This Canada Day, Calgarians will have an opportunity to quench their thirst with water fountains conceived and designed by artists – an excellent example of how the City is using public art to its full potential.
Designed by UEP artists-in-residence Sans Facon, the Fire Hydrant Water Fountain (FHWF) Project showcases the benefits of applying creative thinking and an artistic process to practical problems, and how doing so can raise public art beyond aesthetics to being an integral part of how we, as a City, address issues and opportunities.
Three distinct water fountain prototypes – respectively titled Strangers, Family and Group – will be installed and operational along Calgary’s busy RiverWalk promenade during the Canada Day celebrations. The artists will be on site to observe public interactions with the fountains, evaluate the success of the designs and identify any modifications that may be required.

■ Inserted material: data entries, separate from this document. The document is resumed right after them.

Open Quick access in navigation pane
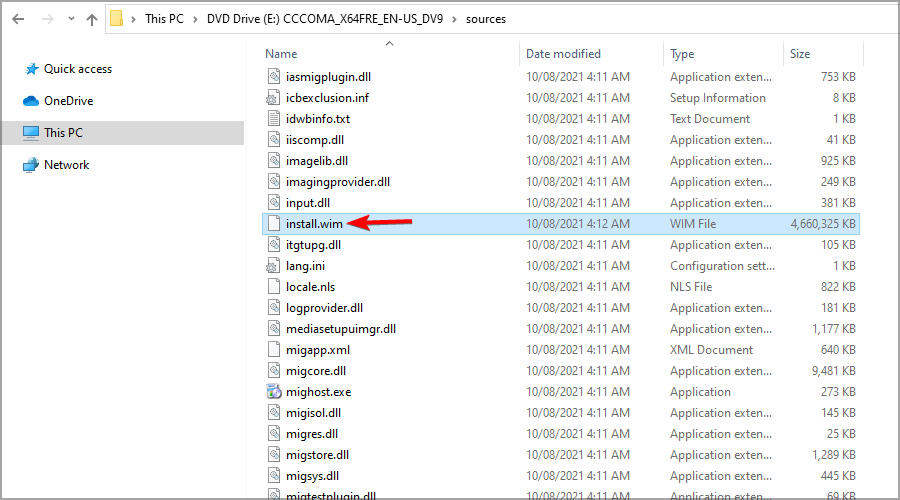The width and height of the screenshot is (900, 500). pos(78,69)
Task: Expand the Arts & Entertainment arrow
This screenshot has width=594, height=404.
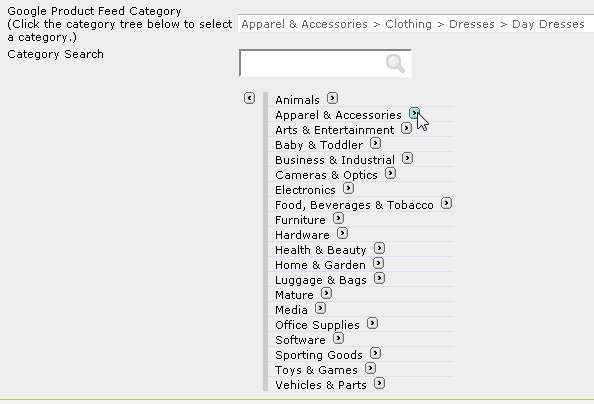Action: pyautogui.click(x=406, y=128)
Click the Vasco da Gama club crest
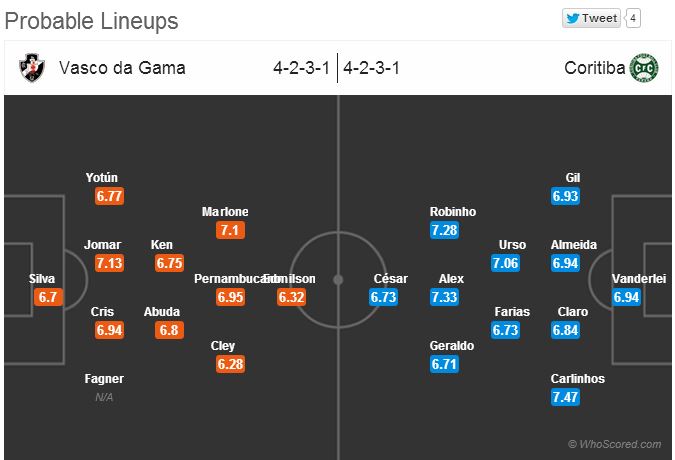675x460 pixels. point(32,68)
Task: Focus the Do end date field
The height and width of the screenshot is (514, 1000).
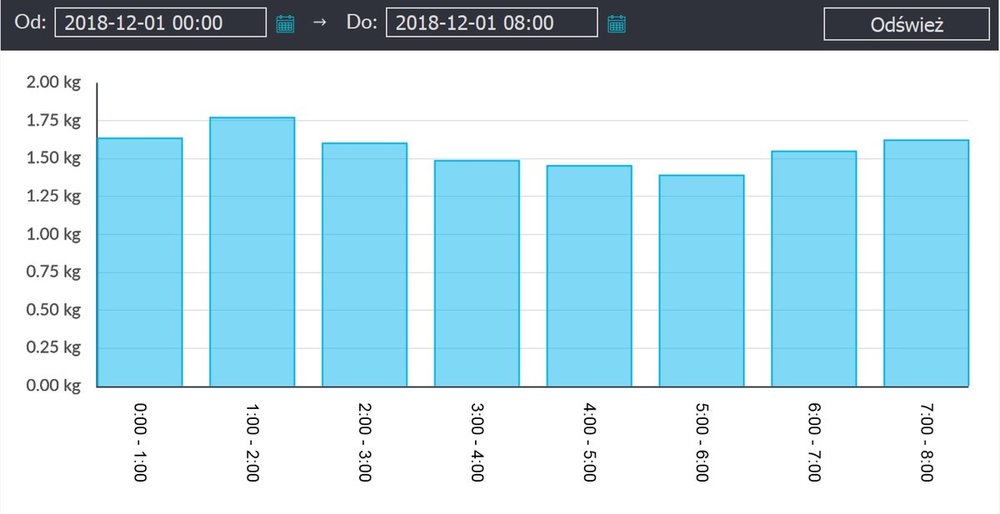Action: [x=491, y=23]
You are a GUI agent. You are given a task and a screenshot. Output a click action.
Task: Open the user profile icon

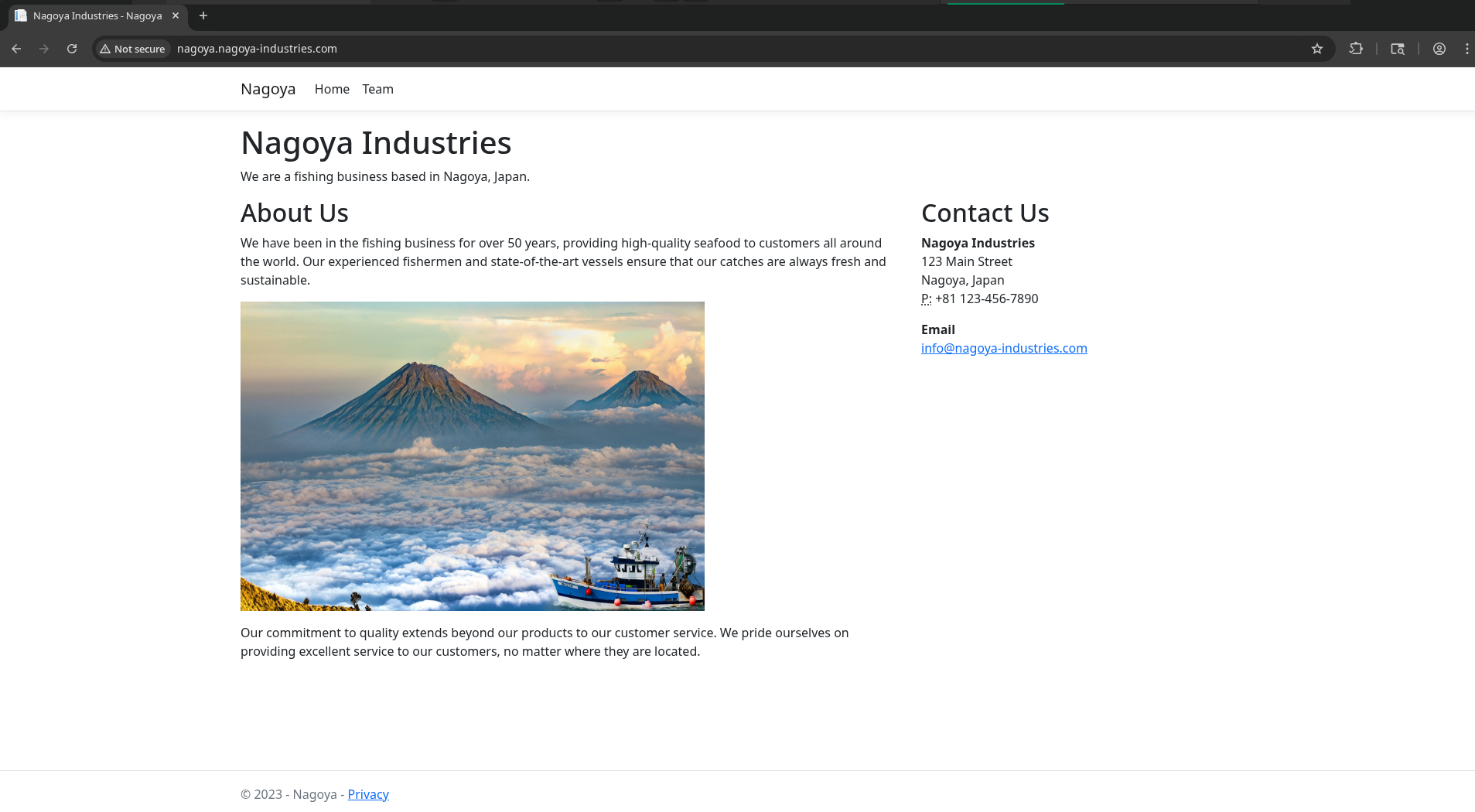[1439, 49]
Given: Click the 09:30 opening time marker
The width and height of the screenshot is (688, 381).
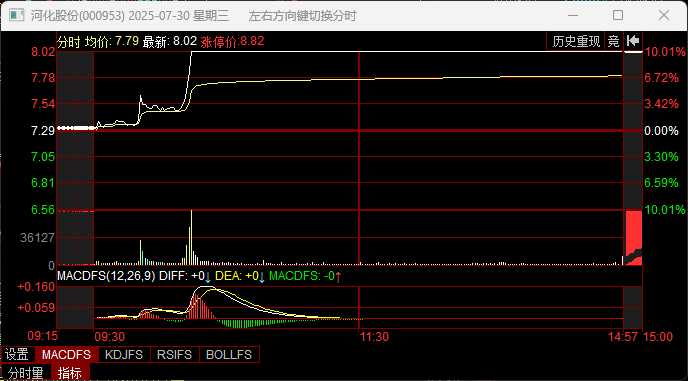Looking at the screenshot, I should [x=110, y=337].
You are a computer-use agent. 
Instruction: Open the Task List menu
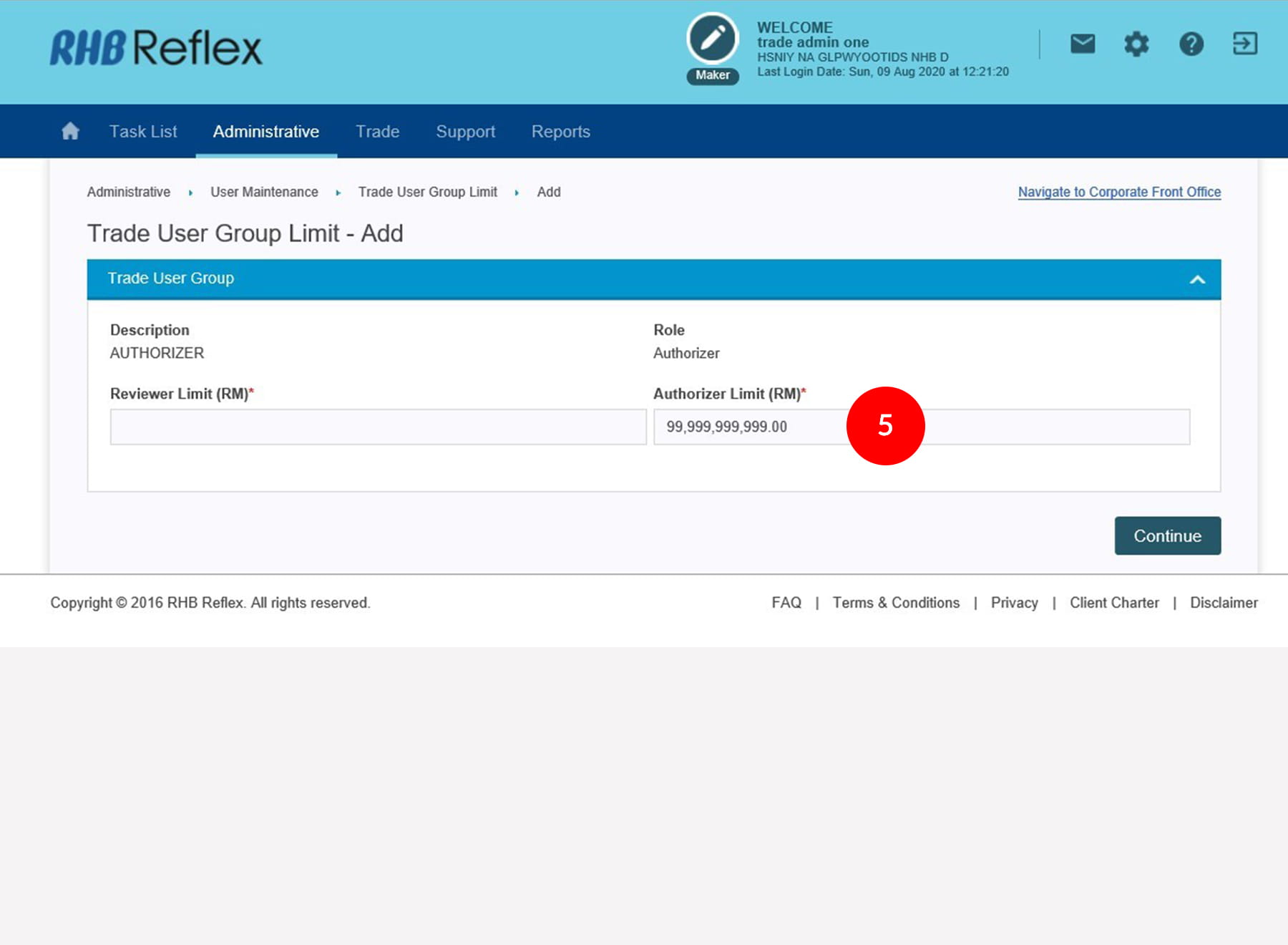coord(143,132)
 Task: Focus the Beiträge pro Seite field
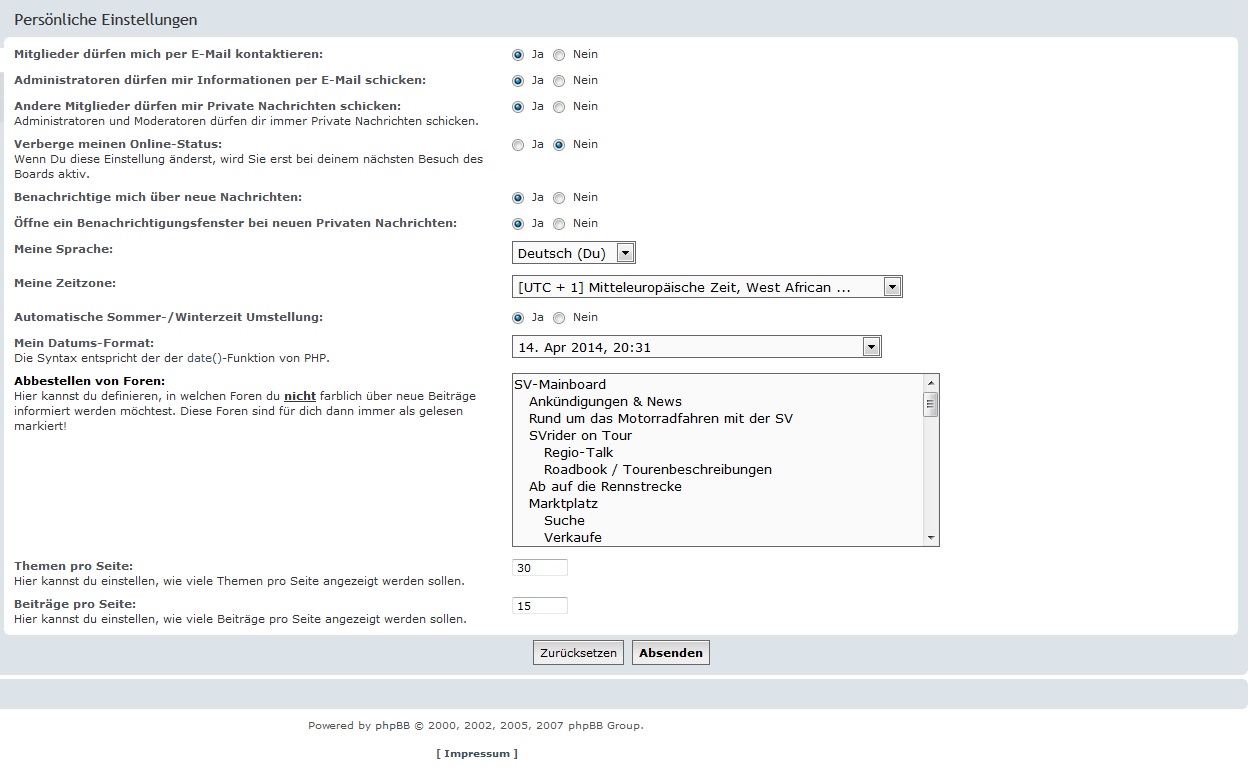click(x=539, y=606)
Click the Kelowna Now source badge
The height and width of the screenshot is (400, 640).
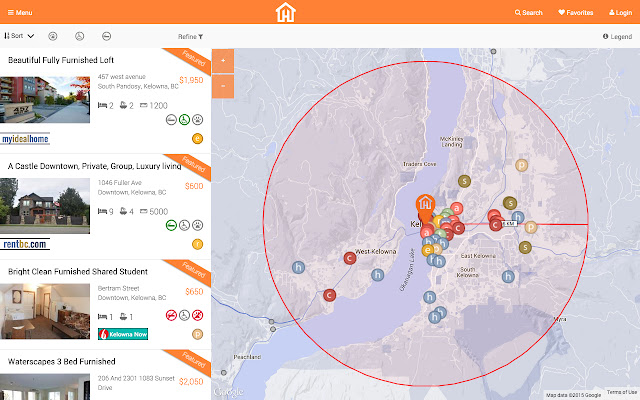coord(123,333)
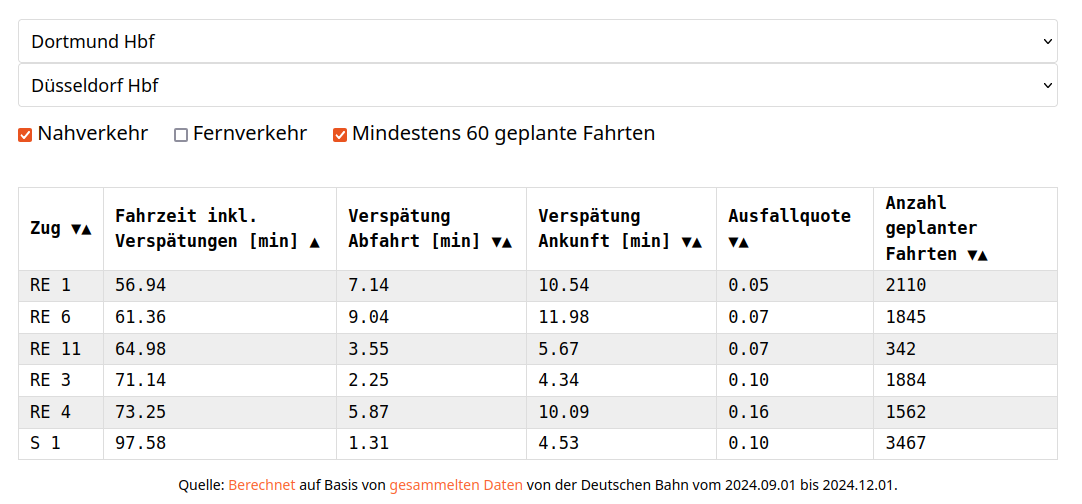Uncheck Mindestens 60 geplante Fahrten
The width and height of the screenshot is (1082, 504).
point(340,135)
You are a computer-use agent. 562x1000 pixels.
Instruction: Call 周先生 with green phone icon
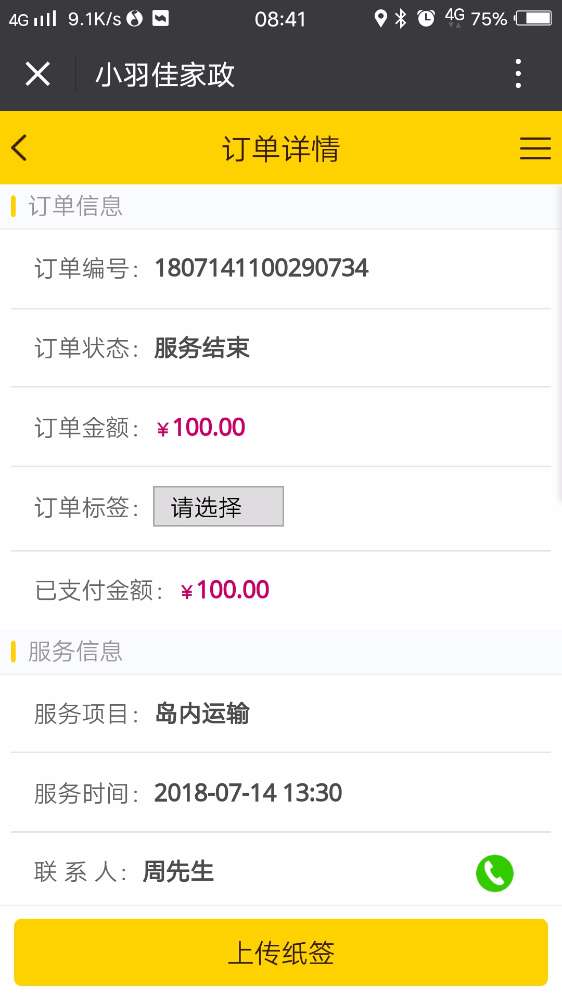494,872

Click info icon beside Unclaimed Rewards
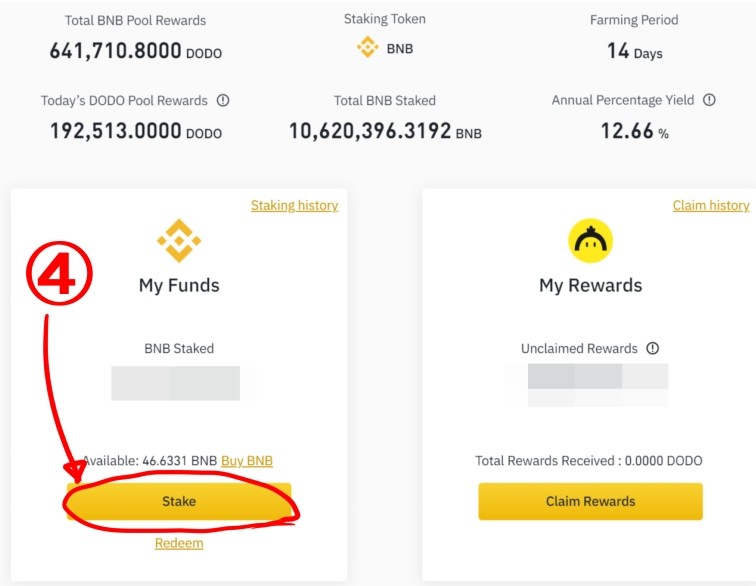pos(653,349)
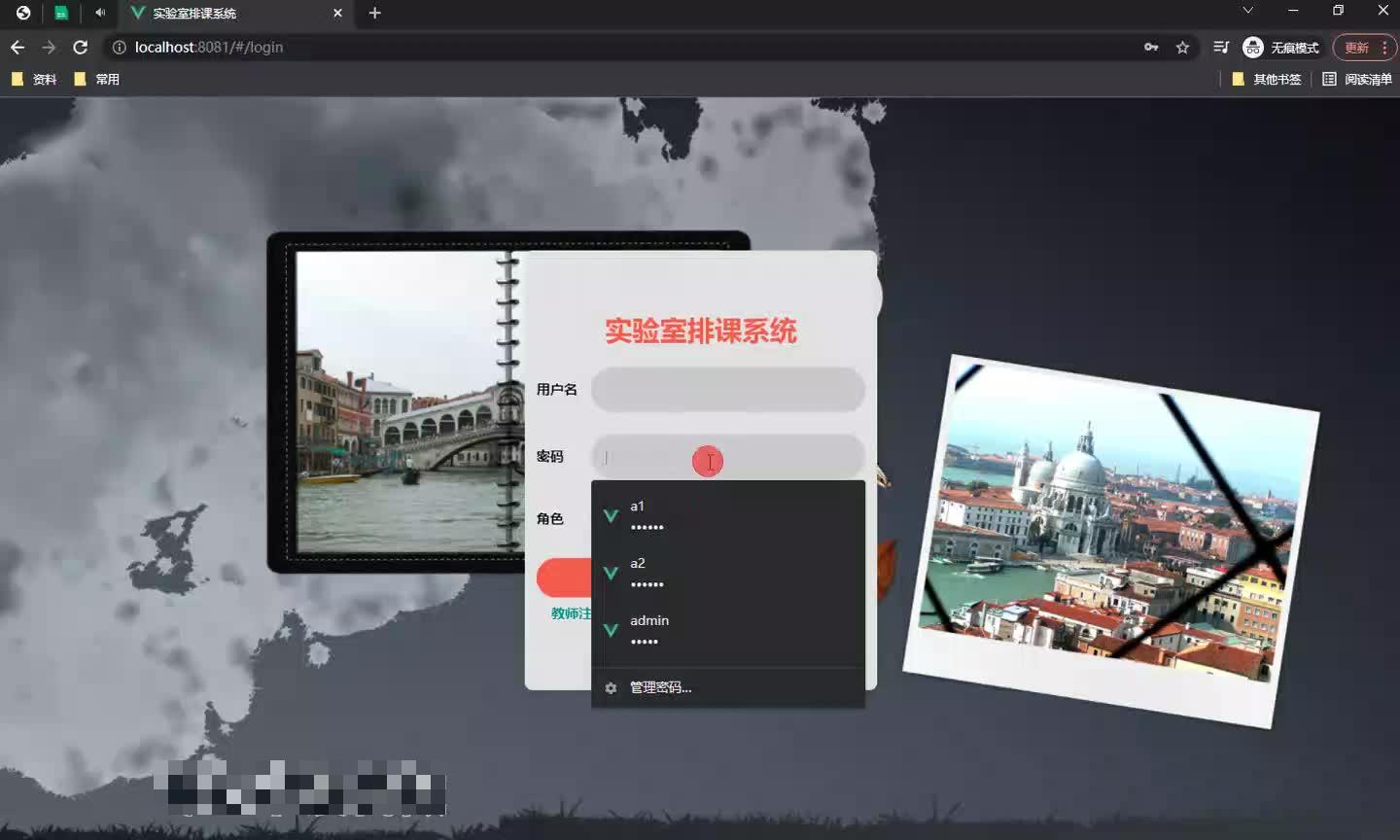
Task: Click the 更新 update button
Action: coord(1359,47)

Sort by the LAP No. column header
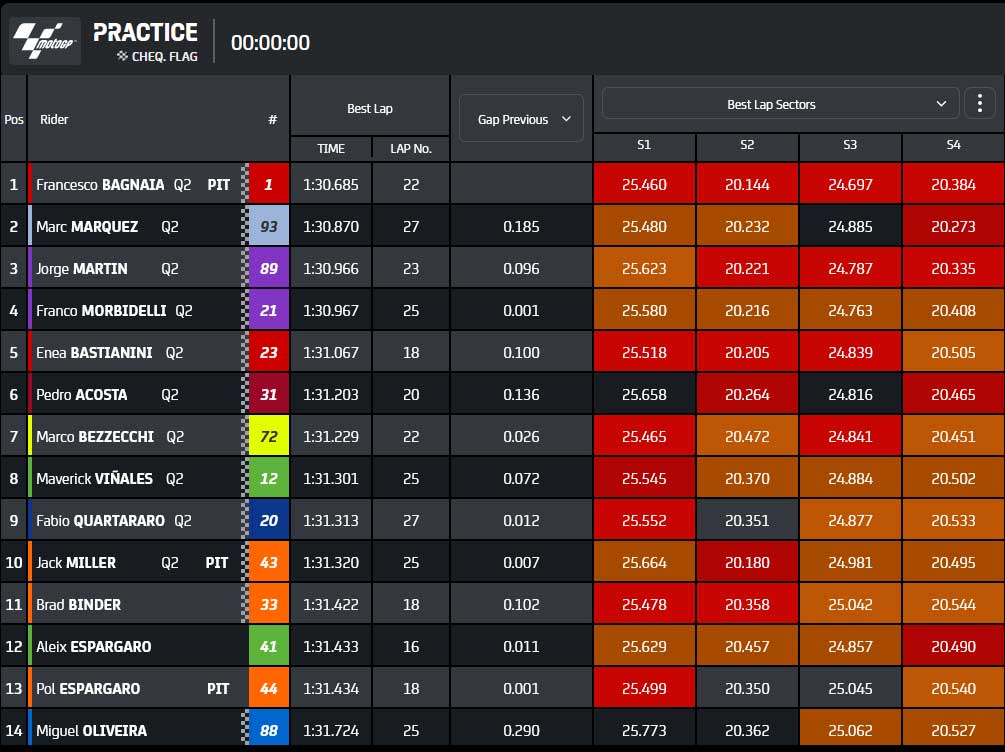click(411, 149)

Should all go well, this pilot phase will be followed by an open art competition inviting both local and international artists to design a collection of fountains that will be used by The City at festivals and events.
The concept for the water fountains themselves came about through an invitation by the Customer and Community Initiatives team within Utilities and Environmental Protection (UEP) to have the artists participate in an idea development process around how to best make drinking water available in public space during festival times. This cross-disciplinary conversation led to the artist team developing and pitching the FHWF project, which received enthusiastic support and the go-ahead to move forward. More city departments were then brought into the mix – including the City’s Fleet services fabrication shop that refined the designs and completed the fabrication.
The FHWF project represents the first key pilot initiative to be realized through the WATERSHED+ Lead Artist Pilot Program. This visionary new program presents a unique approach to public art and a distinct way of having artists work within The City, with the public and with community stakeholders. Sans facon, the lead artist team working on the pilot program, is currently embedded within UEP core activities, participating as members of infrastructure design teams and contributing to project design, development of events, community education and communication initiatives.
More information about the artists and WATERSHED+ can be found at www.watershedplus.ca.
The Fire Hydrant Water Fountain Project is an example of applying creative thinking and a creative process to practical problems – a means of using public art to address civic challenges and enhance our communities.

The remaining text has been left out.